A Love of the Road

Posted on September 23rd, 2011

I love to drive.

Growing up in farm country, driving was synonymous with freedom and independence.  It still is. When miles separate home from school, work, and the grocery store; driving a car is nearly essential in areas that are under-served by public transportation.  We live in a car culture, and I confess to being a big fan of the automobile.  I’ve always appreciated the art and engineering that goes into building cars.  That admiration is surpassed only by love of what cars can do for you.  They can connect you to friends and family.  They allow you to make a living, whether that means driving to an office to work or using a vehicle to produce or deliver a needed commodity.  The iconic family vacation-the great American road trip would be nothing without the automobile.

It was the road trip (many of them, actually) and seeing the sights across this vast country that inspired me to seek a profession preserving the environment and the economic vitality of the individual communities that make America great.  It didn’t take much education about the source of our automotive fuel for guilt to set in.  Actually, fear hit first.  The realization that we are running out of oil and that fuel prices are guaranteed to rise gnawed at me.  I feared that I would soon be unable to afford those long road trips to visit our National Parks or even short trips to work or to Grandma’s house.

The problem is even worse than those self-centered fears.  Without liquid fuels, our entire system of commerce breaks down, our food production system breaks down, our food distribution breaks down.  Public safety, emergency response, and national security all break down without adequate supplies of liquid fuel.  So, yes, fear and guilt are the appropriate response if you drive and continue to burn fossil fuels.  Economic and social collapse is a certainty if we remain reliant on an energy source which is soon to be extinct in the possession of free and democratic nations.   Not only does irresponsible consumption of fossil fuels hasten our economic and social collapse at the hands of OPEC, but every gram of carbon emitted by burning fossil fuels contributes to the greenhouse effect and the threat of global climate change.

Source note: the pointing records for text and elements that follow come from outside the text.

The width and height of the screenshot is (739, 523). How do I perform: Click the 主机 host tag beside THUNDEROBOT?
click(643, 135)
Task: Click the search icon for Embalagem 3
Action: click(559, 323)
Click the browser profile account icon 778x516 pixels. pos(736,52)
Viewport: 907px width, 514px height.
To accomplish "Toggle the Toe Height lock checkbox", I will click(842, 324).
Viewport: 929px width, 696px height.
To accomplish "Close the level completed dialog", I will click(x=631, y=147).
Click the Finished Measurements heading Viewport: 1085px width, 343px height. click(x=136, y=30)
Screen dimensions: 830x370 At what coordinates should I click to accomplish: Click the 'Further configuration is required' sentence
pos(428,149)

I understand that the scale of this problem and lack of solutions at hand cause most people to remain in denial.  You are not alone in ignoring that gnawing guilt in the back of your mind.  It hurts to pay $3 per gallon for fuel, but not as much as it hurts to go without. So, we suppress our better judgment and keep burning fossil fuels.

There is another alternative.

Most of my work in lifecycle analysis quantifies the benefits of biodiesel in terms of reduced greenhouse gas emissions, energy efficiency, resource protection, job creation, and economic growth. Right now, I’d like to talk about benefits that can’t be quantified.  I propose that using biodiesel replaces guilt and fear with pride and hope. We can bring back the love of driving and pair it with support for domestic, renewable fuel. Conservation and the use of renewable fuel may be the two most important things you can do to preserve the vitality of this country, to protect the environment, and ensure quality of life for future generations.

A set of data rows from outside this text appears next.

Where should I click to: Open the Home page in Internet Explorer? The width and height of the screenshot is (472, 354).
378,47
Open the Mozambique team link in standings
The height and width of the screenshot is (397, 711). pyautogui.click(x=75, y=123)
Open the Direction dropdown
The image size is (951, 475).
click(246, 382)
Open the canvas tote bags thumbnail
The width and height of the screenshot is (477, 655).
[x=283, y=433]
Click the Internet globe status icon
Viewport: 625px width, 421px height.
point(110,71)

Try a gallon of biodiesel in your tank and a biodiesel bumper sticker on your car or truck.  Your support means a lot.  It should feel different knowing that the money you spend on domestic fuel is circulating in your community instead of paying for imports.  You should feel confident that your exhaust is causing less pollutants and greenhouse gas emissions.  Be an example, and love it.
Don Scott
Director of Sustainability, National Biodiesel Board


  1. Ramoan Lee says:

    I’ve read that algae can be used to make a few different products including an unleaded gas and a biodiesel additive to reduce petroleum consumption.

  2. Beth says:

    What a fantastic blog! Biodiesel clearly has many benefits, and it is great to learn about how using biodiesel will help improve lives.

    I’m looking forward to future posts.